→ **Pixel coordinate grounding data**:
↓↓↓

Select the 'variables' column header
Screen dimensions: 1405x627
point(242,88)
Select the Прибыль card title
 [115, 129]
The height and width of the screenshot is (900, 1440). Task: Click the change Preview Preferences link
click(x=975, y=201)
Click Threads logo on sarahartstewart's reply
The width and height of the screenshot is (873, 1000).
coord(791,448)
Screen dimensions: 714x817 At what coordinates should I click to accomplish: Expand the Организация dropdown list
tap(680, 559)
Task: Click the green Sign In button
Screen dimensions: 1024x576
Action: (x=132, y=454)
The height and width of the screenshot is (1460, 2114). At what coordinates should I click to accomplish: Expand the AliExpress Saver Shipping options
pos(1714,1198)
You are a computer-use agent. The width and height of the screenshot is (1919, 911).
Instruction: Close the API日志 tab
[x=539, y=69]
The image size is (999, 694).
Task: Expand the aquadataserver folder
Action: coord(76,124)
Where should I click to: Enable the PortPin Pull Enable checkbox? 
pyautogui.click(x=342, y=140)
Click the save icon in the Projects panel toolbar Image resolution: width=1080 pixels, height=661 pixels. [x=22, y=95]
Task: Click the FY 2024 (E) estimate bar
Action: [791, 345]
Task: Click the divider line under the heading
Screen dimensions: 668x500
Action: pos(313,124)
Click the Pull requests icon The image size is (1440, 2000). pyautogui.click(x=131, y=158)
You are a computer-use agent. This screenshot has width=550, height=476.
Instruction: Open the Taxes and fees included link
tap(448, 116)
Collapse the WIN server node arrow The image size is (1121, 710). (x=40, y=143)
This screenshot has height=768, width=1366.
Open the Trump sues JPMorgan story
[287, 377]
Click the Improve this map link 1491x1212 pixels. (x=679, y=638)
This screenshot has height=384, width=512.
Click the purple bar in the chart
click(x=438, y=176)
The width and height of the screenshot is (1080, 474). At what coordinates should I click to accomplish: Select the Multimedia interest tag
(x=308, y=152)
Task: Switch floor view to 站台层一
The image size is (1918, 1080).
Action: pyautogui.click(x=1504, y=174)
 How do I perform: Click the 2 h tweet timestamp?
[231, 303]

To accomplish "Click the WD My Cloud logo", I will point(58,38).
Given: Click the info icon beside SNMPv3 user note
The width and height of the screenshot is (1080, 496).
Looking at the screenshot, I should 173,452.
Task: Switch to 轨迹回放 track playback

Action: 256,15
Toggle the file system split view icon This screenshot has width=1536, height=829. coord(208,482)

↑↑↑

→ **What the exercise asks**:
Each of the records is to be written out again without alteration.

→ **Solved exercise**:
Select the 'variables' column header
Screen dimensions: 1405x627
point(242,88)
Select the Прибыль card title
 [115, 129]
The height and width of the screenshot is (900, 1440). Task: Click the change Preview Preferences link
click(x=975, y=201)
Click Threads logo on sarahartstewart's reply
The width and height of the screenshot is (873, 1000).
coord(791,448)
Screen dimensions: 714x817 At what coordinates should I click to accomplish: Expand the Организация dropdown list
tap(680, 559)
Task: Click the green Sign In button
Screen dimensions: 1024x576
Action: (x=132, y=454)
The height and width of the screenshot is (1460, 2114). At what coordinates should I click to accomplish: Expand the AliExpress Saver Shipping options
pos(1714,1198)
You are a computer-use agent. The width and height of the screenshot is (1919, 911).
Instruction: Close the API日志 tab
[x=539, y=69]
The image size is (999, 694).
Task: Expand the aquadataserver folder
Action: coord(76,124)
Where should I click to: Enable the PortPin Pull Enable checkbox? 
pyautogui.click(x=342, y=140)
Click the save icon in the Projects panel toolbar Image resolution: width=1080 pixels, height=661 pixels. [x=22, y=95]
Task: Click the FY 2024 (E) estimate bar
Action: [791, 345]
Task: Click the divider line under the heading
Screen dimensions: 668x500
Action: pos(313,124)
Click the Pull requests icon The image size is (1440, 2000). pyautogui.click(x=131, y=158)
You are a computer-use agent. This screenshot has width=550, height=476.
Instruction: Open the Taxes and fees included link
tap(448, 116)
Collapse the WIN server node arrow The image size is (1121, 710). (x=40, y=143)
This screenshot has height=768, width=1366.
Open the Trump sues JPMorgan story
[287, 377]
Click the Improve this map link 1491x1212 pixels. (x=679, y=638)
This screenshot has height=384, width=512.
Click the purple bar in the chart
click(x=438, y=176)
The width and height of the screenshot is (1080, 474). At what coordinates should I click to accomplish: Select the Multimedia interest tag
(x=308, y=152)
Task: Switch floor view to 站台层一
The image size is (1918, 1080).
Action: pyautogui.click(x=1504, y=174)
 How do I perform: Click the 2 h tweet timestamp?
[231, 303]

To accomplish "Click the WD My Cloud logo", I will point(58,38).
Given: Click the info icon beside SNMPv3 user note
The width and height of the screenshot is (1080, 496).
Looking at the screenshot, I should 173,452.
Task: Switch to 轨迹回放 track playback

Action: 256,15
Toggle the file system split view icon This screenshot has width=1536, height=829. coord(208,482)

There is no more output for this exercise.